We think it is essential to help our children develop healthy perspectives towards their bodies starting from a young age. First it helps them to look past physical being and see people as a whole rather than be defined by how they look. Second a healthy self-image also prevents them from developing eating disorders or resort to health-threatening solutions as a result of insecurities they face. Thirdly, we need more rational voices and critical thinkers in this body-negative world.
How to Help Our Children Be Body-Neutral
Once I was observed to be showing displeasure on the number of grey strands on my head, my son immediately picked it up and said “You don’t look nice because of your white hair.” Children pick up the most insignificant things from their adult role models – yes that’s us.
Rather than focusing on our bodily flaws as well as that of our children, we should learn to teach body neutrality through how we view our own bodies. We ought to embrace each other’s physical uniqueness and know that we are all made differently.
Check the content you are consuming daily, are they positive influences on your mind or body? Otherwise, time to do some culling and practise discernment on your Social Media feed.
Talk About It, especially their Insecurities
Children can notice the differences between themselves and their peers, sometimes they may feel upset over things they cannot control. Talk about it and have an open conversation about their insecurities. No one is “too short”, “too plump”, “too skinny”. Encourage respectful conversations about body types and acknowledge that there can be a higher tendency of health problems with each physical condition. Hence, we need to be careful with extremes while being mindful about our health.
For instance, if your child thinks “I’m too fat, I can’t run fast!”. Talk about why there shouldn’t be an ideal of body types and shapes, he or she is loved regardless of size or speed. If the goal is to run faster, practising running and exercising together can be a fitness goal to work towards.
Also praise your child’s attributes that are non-physical. You could say “I love you for being you, resilient, curious, fast, helpful..”.
Teach Healthy Eating Habits & Lifestyle
Balanced meals, less junk food, exercising, outdoor time are some ways to practise healthy lifestyle habits. Exercising and playing outdoors are also instant mood-lifters. Take pride in developing these habits as a family. It goes beyond just “looking good” but “feeling great” too.
Celebrate Important Aspects of Your Child’s Life
There is plenty to celebrate other than one’s looks which one has limited control over – family, relationships, achievement, challenges that they overcome. We are all more than just what we look, how we dress, what we weigh. Our BMI does not define us. We can all appreciate our bodies for what they can do but that is just one aspect of our identities.
Let’s celebrate our child for the whole person – his/her likes and dislikes, relationships with others, talents, personality and more.
Discuss the P Word – Pornography
Adolescents will encounter pornography hence it is wise to prepare for the conversation. Pornography also skews self and body image and subjects humans, particularly ladies into objects. One way to broach the subject is to sit in the Brain Defence course together with our children.

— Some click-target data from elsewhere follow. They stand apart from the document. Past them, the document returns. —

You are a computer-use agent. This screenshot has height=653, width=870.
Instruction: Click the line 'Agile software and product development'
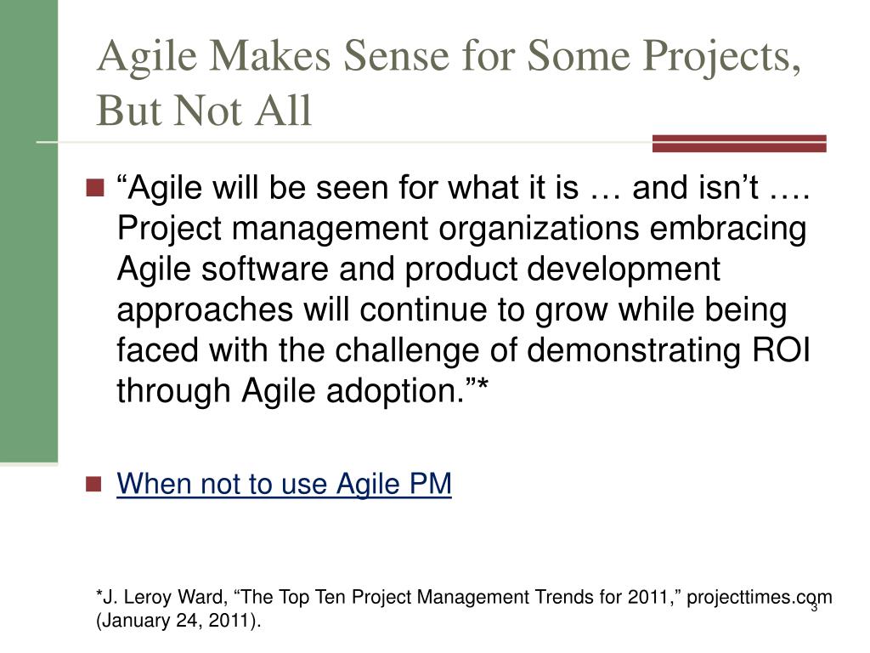click(x=418, y=270)
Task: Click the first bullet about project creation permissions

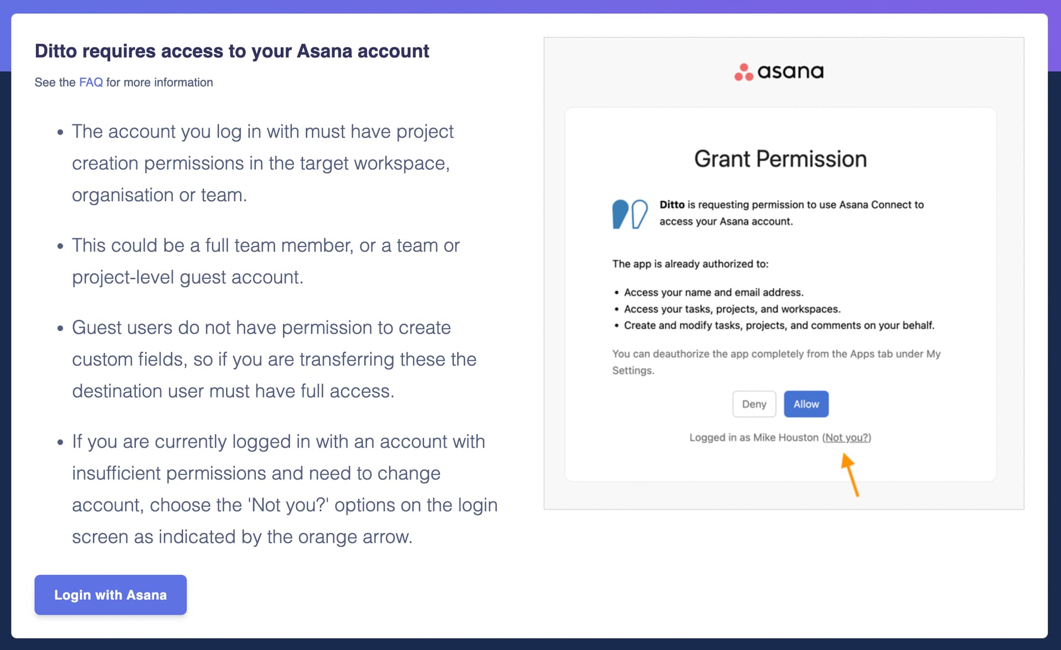Action: click(x=263, y=163)
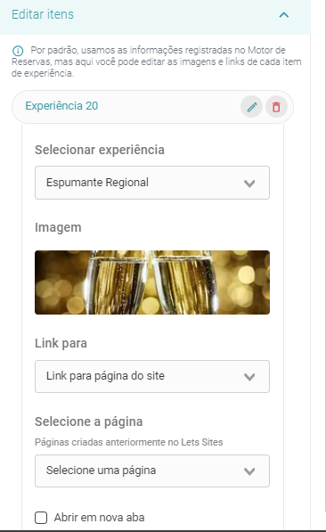Enable the Abrir em nova aba checkbox
Image resolution: width=326 pixels, height=532 pixels.
pyautogui.click(x=41, y=518)
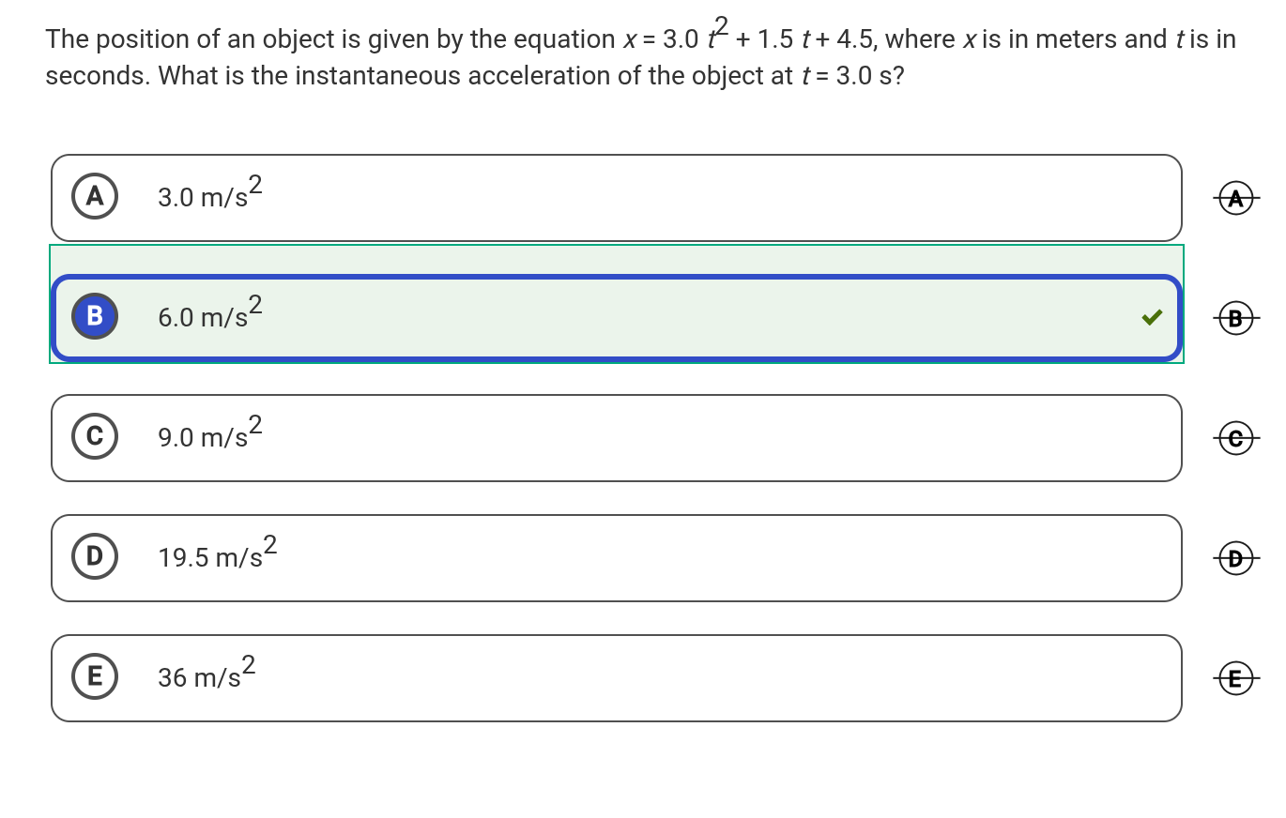Viewport: 1286px width, 818px height.
Task: Select the 9.0 m/s² answer text
Action: 209,435
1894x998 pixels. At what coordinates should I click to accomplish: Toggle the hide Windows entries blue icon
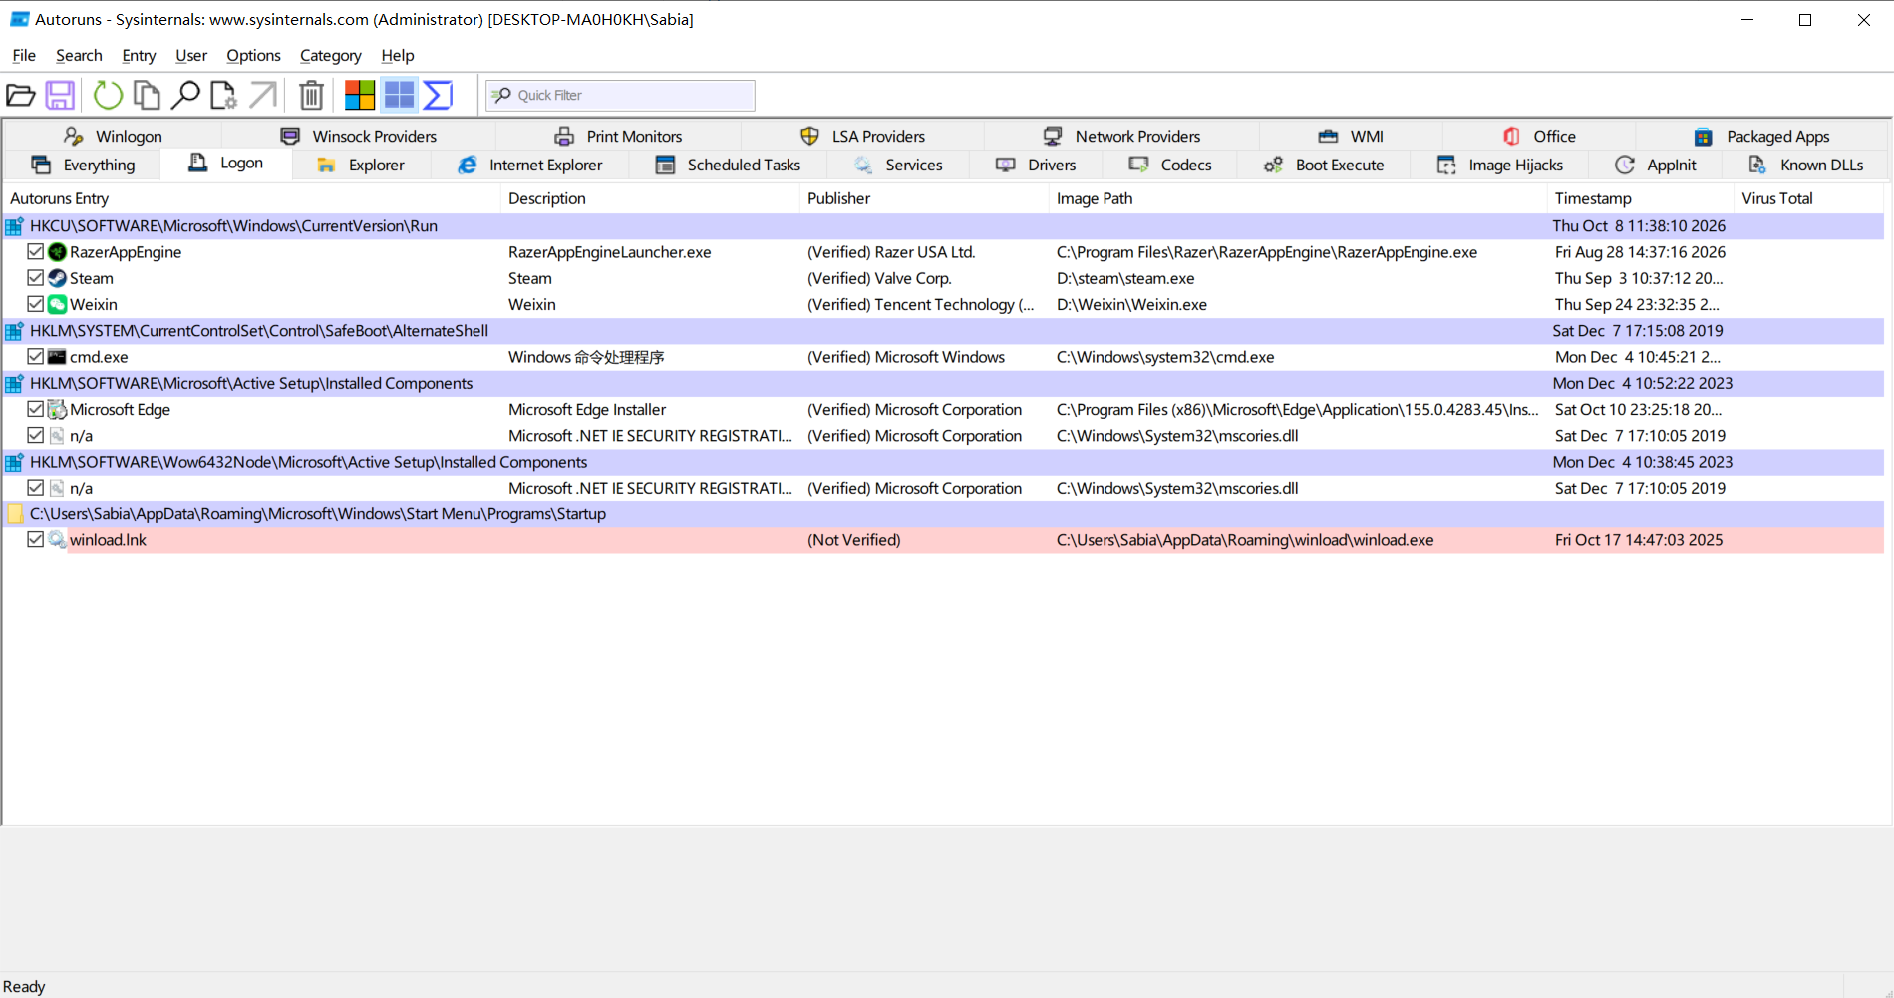[399, 95]
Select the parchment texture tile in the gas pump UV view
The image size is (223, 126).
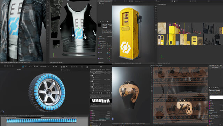click(162, 28)
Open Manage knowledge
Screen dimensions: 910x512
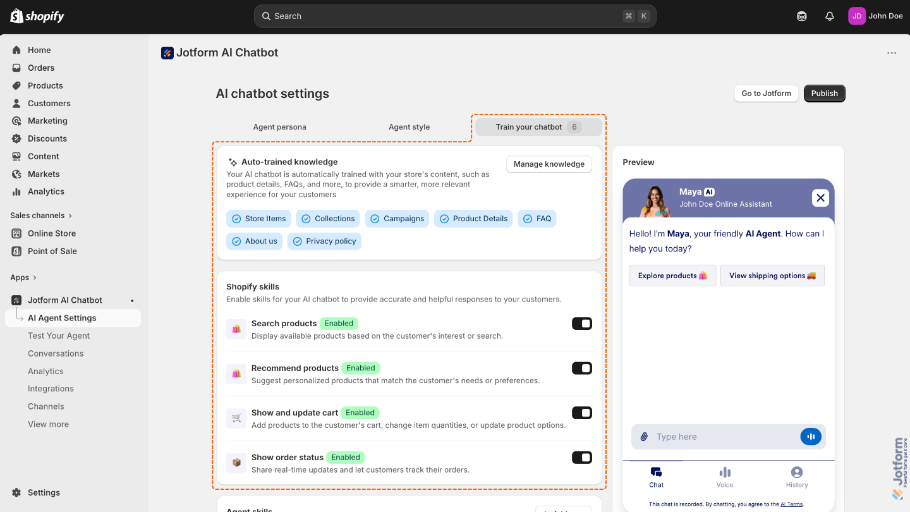coord(549,164)
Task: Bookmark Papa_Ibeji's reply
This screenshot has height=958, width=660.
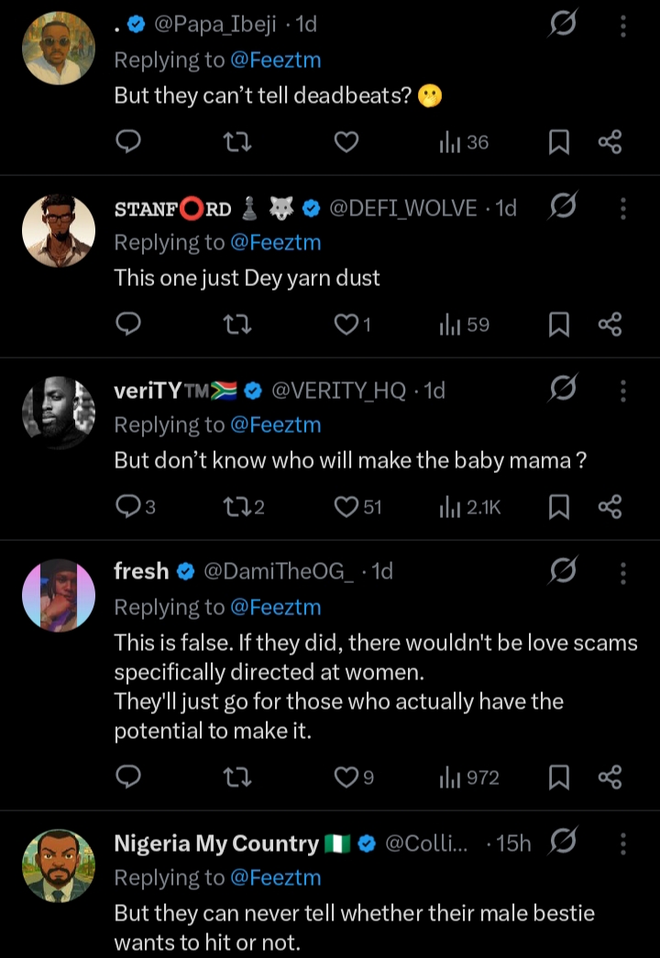Action: (558, 142)
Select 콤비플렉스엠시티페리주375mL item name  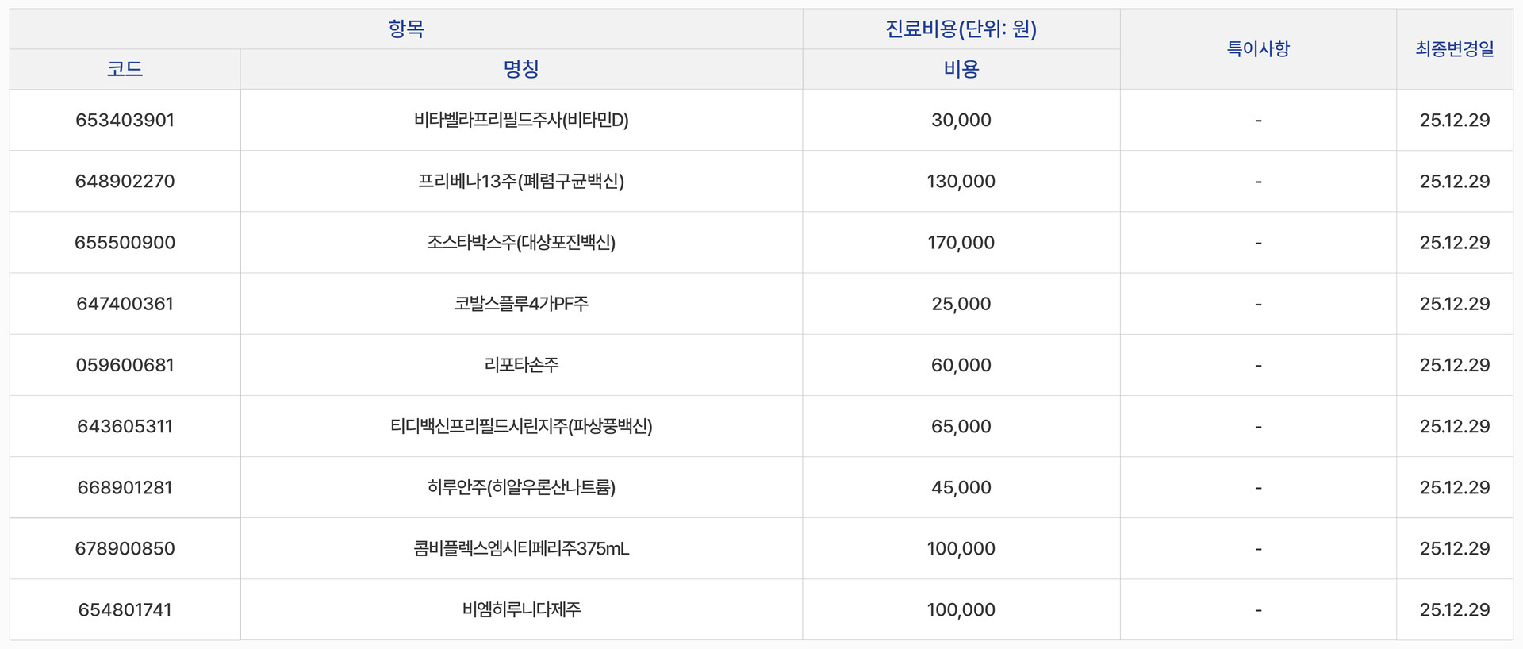pyautogui.click(x=521, y=548)
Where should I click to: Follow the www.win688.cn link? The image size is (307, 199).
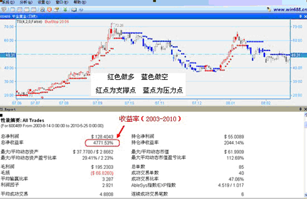pos(290,9)
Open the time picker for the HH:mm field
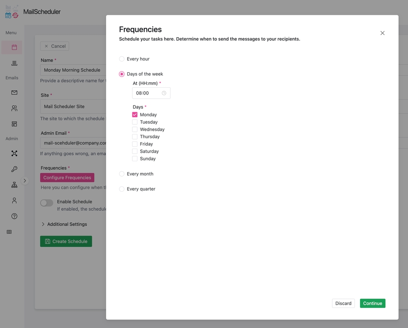 click(164, 93)
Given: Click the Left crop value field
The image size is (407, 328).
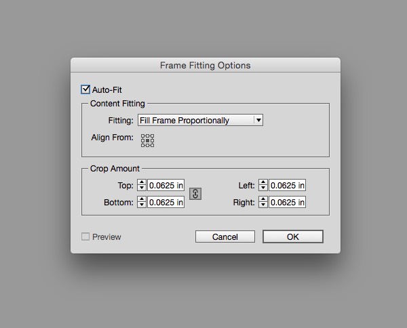Looking at the screenshot, I should click(x=287, y=185).

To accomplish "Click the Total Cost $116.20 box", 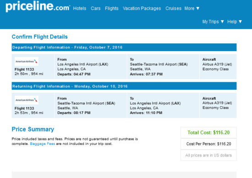I will [x=208, y=132].
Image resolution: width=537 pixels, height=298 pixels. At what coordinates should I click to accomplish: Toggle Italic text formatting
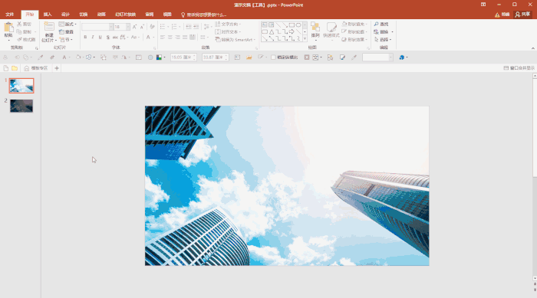93,37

We may be surprised to hear our children speak about “norms” and how their perceptions of human bodies are, especially in relation to “bad pictures” portraying negative images of bodies and actions.
Let’s Grow a Culture that Embraces Healthy Self Image
Be confident to take on counter-culture perspectives so our children can grow up with the right mindsets in this body-negative world. It is not just about appreciating our bodies the way they are made, but embracing their flaws and consistently developing healthy habits that benefit our entire being.